For better or for worse, what we eat can affect our cognitive function and the risk of developing dementia. Often, small changes to the diet are enough to slow down the aging processes and protect the brain, as evidenced by a very recent and very interesting research appeared in the Journal of Alzheimer's Disease thanks to the work of a group of American scientists from Rush University Medical Center, Chicago (Klodian et al, JAD, 2021).
The causes of Alzheimer's
The most recent scientific studies have observed that the accumulation of beta amyloid proteins in the brain, until now considered the only cause of Alzheimer's, is actually not enough to trigger the onset of the disease. In fact, neuroinflammation must also be present. It may happen, for example, that in the brain there are considerable accumulations of beta amyloid proteins but that the person perfectly preserves the cognitive function, this means that the neuroinflammation has not reached levels such as to create the conditions for the actual start of the Alzheimer's disease with all its symptoms on a cognitive level. Inflammation in the brain can also be alleviated thanks to some dietary choices. In particular, there is a diet, called MIND diet, given by the combination of the Mediterranean diet and the DASH diet, developed for the control of hypertension. Well, this diet would have been protective for brain health. Precisely to better understand this beneficial effect, the researchers developed the study we are talking about today, aimed at verifying the effective benefits of the MIND diet on cognitive function, even in the presence of accumulations of beta amyloid proteins.
The MIND diet
Before looking at the study in more detail, however, let's try to understand what the MIND diet consists of. First, it is an elastic diet, in the sense that it limits itself to recommending a minimum number of servings of certain health foods and a maximum of servings for the foods considered more inflammatory. Therefore, it is a simple diet to follow. The MIND diet includes, per day, at least three servings of whole grains, a green leafy vegetable and another type of vegetable that is not green leafy. The daily snack should be based on dried fruit.

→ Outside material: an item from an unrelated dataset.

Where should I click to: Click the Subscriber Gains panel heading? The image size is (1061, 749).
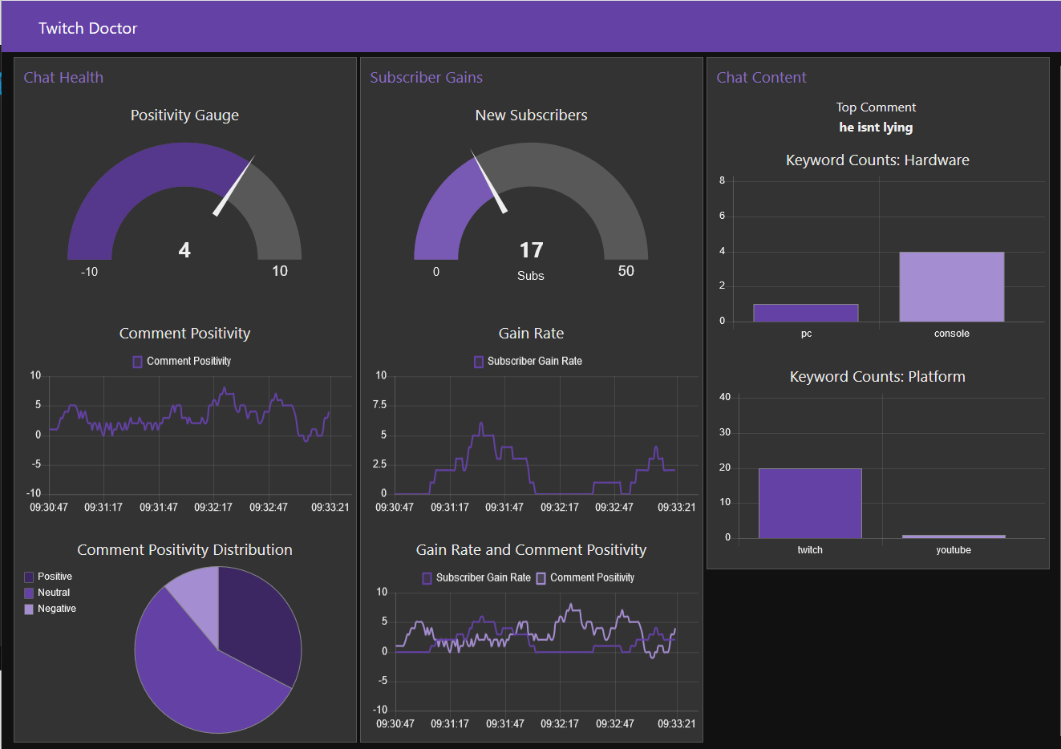coord(427,78)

Every other day the person should include legumes in the diet, while poultry and berries should be eaten at least twice a week, fish at least once a week. Some foods, on the other hand, should be limited. In particular, butter should not exceed one and a half teaspoons per day, for sweets, pastries, fatty cheeses, fast food and fried foods these should be limited to less than one serving per week.
The MIND diet protects cognitive function
Researchers drew on diet and health data from 569 participants in a large study, called the Alzheimer's Disease Center's ongoing Memory and Aging Project. Since 2004, every year, volunteers, all over 65, have been asked to fill out a questionnaire, specifying their usual diet, and to undergo tests and examinations to assess cognitive function and the accumulation of beta amyloid proteins. In the study we are talking about today, the researchers used this data to calculate the degree of adherence to the MIND diet and link this measure to the state of brain health. What emerged is that those with a high degree of adherence to the MIND diet also have a higher ability to memorize and think, regardless of the presence of accumulations of beta amyloid proteins. This type of diet, therefore, is neuroprotective and capable of increasing cognitive resilience even in elderly people.